If a line holds the word "computer", copy it from the entries.

• _Collected data entries_
==*==
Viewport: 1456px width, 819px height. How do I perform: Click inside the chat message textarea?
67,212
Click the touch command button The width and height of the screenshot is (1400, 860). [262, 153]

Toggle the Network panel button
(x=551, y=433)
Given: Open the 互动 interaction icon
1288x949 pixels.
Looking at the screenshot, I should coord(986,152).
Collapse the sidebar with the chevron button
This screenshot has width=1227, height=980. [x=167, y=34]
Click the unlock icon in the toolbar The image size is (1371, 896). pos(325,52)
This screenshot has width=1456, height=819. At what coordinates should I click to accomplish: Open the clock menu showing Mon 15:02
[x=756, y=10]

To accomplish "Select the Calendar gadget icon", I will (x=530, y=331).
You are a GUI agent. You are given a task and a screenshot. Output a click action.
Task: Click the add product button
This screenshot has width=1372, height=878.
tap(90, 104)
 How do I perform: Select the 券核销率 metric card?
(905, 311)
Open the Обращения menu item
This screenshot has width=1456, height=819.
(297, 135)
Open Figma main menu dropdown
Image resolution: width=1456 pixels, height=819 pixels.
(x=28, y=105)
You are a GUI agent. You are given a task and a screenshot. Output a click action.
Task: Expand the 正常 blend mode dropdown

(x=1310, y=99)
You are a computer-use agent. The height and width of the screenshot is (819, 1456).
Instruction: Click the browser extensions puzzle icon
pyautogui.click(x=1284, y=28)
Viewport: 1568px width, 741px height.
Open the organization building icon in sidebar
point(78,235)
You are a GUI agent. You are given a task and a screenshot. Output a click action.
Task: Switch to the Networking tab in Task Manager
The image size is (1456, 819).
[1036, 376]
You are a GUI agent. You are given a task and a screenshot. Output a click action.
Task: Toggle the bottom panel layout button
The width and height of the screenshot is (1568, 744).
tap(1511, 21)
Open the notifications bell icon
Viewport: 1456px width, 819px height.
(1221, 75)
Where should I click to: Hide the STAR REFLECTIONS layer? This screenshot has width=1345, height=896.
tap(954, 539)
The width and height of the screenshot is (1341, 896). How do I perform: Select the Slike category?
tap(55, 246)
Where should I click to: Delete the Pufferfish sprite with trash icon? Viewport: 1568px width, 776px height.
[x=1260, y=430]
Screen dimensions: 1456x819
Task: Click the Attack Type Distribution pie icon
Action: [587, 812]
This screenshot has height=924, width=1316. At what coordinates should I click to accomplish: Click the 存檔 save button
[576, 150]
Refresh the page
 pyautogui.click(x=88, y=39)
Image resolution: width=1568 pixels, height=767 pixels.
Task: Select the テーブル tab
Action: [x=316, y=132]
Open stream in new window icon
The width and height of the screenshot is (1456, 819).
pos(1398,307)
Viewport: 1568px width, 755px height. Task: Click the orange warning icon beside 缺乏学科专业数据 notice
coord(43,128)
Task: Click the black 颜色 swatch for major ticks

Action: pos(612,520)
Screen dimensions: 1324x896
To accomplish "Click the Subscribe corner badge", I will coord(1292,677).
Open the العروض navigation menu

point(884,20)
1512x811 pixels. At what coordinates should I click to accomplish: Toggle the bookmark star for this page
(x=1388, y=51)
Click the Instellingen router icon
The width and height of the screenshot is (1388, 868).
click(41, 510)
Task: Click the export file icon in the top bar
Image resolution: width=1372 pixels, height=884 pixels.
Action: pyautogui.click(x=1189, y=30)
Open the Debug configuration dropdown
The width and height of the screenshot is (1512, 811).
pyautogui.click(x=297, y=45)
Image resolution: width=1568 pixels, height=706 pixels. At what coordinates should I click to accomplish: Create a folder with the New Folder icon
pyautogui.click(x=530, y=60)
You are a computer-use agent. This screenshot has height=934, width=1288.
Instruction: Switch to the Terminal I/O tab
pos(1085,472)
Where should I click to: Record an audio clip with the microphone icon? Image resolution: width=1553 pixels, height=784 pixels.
==*==
• _TASK SOLUTION_
You are a computer-use agent. The height and width of the screenshot is (819, 1456).
You are a computer-use agent. This screenshot has height=934, width=1288.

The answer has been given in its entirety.